Semester by the Sea: Courses

Fall Program

Students participate in three core* courses:

Long Island Marine Habitats (MAR-S 303, 4 credits)
A field intensive course emphasizing the marine organisms and ecosystems of Eastern Long Island.

Maritime Traditions of New England (MAR-S 356, 3 credits, DEC K course for SBU students)
A humanities course in which students explore the development of maritime culture and traditions in New York and New England.

Coastal Culture Experience (MAR-S 355, 2 credits)
A course which complements the Maritime Traditions course by taking students on extended trips to locations in Long Island and New England which have shaped maritime culture in the region.

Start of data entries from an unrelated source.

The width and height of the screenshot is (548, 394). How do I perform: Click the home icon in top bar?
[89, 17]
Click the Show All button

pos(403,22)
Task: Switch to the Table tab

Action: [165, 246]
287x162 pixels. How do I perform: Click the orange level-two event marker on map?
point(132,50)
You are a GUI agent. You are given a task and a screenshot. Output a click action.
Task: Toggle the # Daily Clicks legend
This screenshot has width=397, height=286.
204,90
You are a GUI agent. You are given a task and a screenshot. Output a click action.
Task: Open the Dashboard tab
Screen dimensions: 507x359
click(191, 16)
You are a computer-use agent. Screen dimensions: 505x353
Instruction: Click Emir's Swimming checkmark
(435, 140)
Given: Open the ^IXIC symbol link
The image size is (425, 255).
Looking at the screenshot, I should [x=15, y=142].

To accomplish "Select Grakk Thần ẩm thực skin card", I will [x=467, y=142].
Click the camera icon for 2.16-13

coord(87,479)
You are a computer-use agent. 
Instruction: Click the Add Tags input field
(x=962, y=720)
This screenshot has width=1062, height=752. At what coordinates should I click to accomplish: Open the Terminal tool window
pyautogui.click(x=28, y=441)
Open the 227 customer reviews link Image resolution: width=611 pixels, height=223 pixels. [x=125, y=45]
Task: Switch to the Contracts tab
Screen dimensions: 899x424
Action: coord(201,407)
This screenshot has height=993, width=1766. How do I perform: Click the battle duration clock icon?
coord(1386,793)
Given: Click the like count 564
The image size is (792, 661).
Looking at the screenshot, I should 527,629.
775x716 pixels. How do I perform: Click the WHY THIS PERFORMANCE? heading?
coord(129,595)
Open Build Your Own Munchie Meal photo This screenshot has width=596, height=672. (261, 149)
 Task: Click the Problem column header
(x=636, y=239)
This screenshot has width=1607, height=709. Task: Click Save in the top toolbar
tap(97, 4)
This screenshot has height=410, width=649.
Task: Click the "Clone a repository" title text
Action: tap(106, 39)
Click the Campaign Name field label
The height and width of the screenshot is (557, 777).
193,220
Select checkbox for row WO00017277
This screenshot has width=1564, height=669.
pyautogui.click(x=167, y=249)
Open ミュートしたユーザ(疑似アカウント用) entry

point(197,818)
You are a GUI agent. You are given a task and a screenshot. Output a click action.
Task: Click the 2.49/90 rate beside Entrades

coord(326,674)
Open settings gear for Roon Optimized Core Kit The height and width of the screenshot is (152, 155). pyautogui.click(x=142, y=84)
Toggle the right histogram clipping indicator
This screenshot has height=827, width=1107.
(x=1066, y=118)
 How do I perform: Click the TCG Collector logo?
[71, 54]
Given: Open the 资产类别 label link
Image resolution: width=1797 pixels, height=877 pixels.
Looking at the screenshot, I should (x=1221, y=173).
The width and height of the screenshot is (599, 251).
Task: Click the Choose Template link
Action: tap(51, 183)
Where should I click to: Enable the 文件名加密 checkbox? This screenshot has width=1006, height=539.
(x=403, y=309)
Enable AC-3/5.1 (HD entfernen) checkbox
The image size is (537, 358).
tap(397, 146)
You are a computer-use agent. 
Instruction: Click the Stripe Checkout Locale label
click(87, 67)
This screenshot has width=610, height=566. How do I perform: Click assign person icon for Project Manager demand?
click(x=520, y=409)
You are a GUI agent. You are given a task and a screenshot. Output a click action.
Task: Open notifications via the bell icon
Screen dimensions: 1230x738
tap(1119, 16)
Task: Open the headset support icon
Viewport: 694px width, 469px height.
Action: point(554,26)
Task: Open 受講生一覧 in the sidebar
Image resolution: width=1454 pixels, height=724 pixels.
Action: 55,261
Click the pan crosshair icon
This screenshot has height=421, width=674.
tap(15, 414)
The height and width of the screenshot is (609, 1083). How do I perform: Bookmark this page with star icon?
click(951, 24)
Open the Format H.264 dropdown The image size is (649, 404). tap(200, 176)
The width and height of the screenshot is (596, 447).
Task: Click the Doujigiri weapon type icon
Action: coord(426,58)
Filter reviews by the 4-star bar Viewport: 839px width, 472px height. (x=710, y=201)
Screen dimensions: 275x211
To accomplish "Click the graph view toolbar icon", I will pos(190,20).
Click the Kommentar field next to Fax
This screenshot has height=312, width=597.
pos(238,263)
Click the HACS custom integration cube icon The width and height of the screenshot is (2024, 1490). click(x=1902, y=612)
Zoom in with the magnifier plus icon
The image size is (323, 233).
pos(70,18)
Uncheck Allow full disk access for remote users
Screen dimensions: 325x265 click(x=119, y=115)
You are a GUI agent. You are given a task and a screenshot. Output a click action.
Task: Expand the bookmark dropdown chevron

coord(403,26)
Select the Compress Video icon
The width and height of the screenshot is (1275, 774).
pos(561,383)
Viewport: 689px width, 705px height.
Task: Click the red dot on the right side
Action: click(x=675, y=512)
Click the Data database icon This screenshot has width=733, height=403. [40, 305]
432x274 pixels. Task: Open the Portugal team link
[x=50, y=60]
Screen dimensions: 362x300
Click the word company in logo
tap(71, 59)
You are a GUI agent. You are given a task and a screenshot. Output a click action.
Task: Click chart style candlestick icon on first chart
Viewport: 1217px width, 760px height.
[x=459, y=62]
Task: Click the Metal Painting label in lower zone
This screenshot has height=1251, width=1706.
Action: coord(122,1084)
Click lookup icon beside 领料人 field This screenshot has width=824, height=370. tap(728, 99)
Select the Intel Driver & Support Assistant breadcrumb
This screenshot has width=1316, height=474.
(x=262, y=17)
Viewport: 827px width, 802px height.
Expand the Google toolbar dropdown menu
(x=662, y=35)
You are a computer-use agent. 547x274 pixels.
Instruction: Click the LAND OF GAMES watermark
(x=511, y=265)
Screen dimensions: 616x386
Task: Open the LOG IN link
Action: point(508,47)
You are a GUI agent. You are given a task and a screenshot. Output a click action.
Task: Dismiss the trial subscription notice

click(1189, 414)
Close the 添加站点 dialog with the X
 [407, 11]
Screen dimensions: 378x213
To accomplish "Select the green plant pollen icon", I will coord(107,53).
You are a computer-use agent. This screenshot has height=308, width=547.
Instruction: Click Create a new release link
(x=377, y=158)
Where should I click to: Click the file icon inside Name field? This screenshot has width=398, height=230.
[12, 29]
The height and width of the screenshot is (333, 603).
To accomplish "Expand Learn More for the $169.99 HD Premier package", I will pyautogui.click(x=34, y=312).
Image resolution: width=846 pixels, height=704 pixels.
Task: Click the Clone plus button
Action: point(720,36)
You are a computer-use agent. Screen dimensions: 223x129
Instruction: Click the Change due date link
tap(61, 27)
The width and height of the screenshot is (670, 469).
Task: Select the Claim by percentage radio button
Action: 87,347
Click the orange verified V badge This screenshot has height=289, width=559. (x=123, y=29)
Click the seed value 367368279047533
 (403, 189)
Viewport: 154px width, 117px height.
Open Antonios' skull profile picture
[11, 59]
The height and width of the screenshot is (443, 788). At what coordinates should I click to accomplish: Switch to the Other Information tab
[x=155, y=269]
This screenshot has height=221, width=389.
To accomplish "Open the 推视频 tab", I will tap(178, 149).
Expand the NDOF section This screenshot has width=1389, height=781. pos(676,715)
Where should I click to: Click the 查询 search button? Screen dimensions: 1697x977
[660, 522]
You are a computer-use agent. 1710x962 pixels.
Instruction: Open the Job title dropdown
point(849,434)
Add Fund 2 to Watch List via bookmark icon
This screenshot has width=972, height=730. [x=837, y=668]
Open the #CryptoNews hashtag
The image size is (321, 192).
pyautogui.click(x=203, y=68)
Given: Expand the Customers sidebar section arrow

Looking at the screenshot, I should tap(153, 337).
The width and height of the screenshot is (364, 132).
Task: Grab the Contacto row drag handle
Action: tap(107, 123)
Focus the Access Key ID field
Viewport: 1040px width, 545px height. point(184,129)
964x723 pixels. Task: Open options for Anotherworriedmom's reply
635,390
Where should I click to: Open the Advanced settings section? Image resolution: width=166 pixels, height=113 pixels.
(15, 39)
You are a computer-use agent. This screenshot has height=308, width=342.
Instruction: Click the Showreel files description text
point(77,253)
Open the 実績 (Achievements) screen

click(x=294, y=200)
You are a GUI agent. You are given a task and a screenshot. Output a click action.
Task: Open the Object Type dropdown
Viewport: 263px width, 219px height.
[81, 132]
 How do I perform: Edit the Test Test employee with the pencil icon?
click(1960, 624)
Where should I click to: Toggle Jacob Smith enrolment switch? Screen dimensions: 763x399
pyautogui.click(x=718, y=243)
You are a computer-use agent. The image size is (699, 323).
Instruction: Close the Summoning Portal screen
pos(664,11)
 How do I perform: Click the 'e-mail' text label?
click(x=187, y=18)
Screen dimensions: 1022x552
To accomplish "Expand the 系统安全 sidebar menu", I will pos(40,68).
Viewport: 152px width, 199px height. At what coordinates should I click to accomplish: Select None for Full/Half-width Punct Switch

Students also select two electives from the following courses:

Biology and Conservation of Sea Turtles (MAR-S 376; 3 credits)
Led by the Riverhead Foundation's Rescue Program Director, students will explore the biology, ecology, and conservation of sea turtles and likely participate in additional learning opportunities, such as necropsies.

Physical Oceanography (MAR-S 352, 3 credits)
This course introduces students to the physics of the marine environment and the tools (physical, mathematical, scientific) to study these waters.  Environments ranging from pelagic to estuarine will be examined during trips aboard research vessels.

Experimental Marine Biology (MAR-S 305, 3 credits)
Students design and conduct experiments in the laboratory and at local field sites, collect and analyze data, and use scientific literature to interpret and present results in papers and oral presentations.

Ichthyology (MAR-S 380, 3 credits)
Students explore the diversity of fishes and the physiological, anatomical, ecological, and behavioral adaptations that allow them to populate a wide range of niches and environments. Field and laboratory work provide students with practical experience in collecting, identifying, and studying fish.

Chemical Oceanography (MAR-S 351, 3 credits)
teleconferenced (offered concurrently at both main and Southampton campuses)
An exploration of chemical principles applied to the study of the oceans. Students learn how chemical tracers are used to determine the geological, physical, and biological characteristics of present and past oceans. Other topics include physical marine chemistry, nutrient and carbon cycling, organic geochemistry, isotope geochemistry, sediment chemistry and diagenesis, air-sea exchange and controls on carbon dioxide, and estuarine geochemistry.

For fall schedule overview, click here.

Spring Program

Students create their schedule from the following courses:

Marine Conservation (MAR-S 315, 3 credits)
The fundamental concepts of Conservation Biology, a new synthetic field that incorporates principles of ecology, biogeography, population genetics, systematics, evolutionary biology, environmental sciences, sociology, anthropology, and philosophy toward the conservation of biological diversity.

Biological Oceanography (MAR-S 349, 4 credits)
An examination of the processes which produce and maintain the abundances, composition, and temporal variations of organisms in the ocean.

Marine Mammal & Sea Turtle Rehabilitation (MAR-S 375, 3 credits)
An intensive hands-on course designed to introduce students to the topics of marine mammal and sea turtle biology as they relate to rehabilitation and research.

Aquaculture (Topics in Marine Environmental Sciences) (MAR-S 395a, 3 credits)
This lab based course is designed to teach the fundamentals of aquaculture.

Maritime Technology  (Topics in Marine Environmental Sciences) (MAR-S 395b, 3 credits)
An examination of the historical impact of selected technologies on the maritime world. Students investigate topics such as how the problem of longitude was solved to the technology of the “unsinkable” Titanic and the science behind the discovery of its grave site.  They will also explore how the fishing industry has been shaped by changes in technology including Loran, GPS and new technologies such as TED (turtle excluder device).

Introduction to Creative Writing
(CWL 202-D, 3 credits)
Creative writing workshop in multiple genres, from fiction to poetry to scriptwriting, intended to introduce students to the basic tools and terminology of the fine art of creative writing.

For spring schedule overview, click here.

During either semester, SBU students can also enroll in courses at the main campus.  Limited shuttle bus service is provided.  If selecting this option, students must check their schedule carefully and allow adequate travel time.

* Core courses are required for visiting students and highly recommended for current SBU students.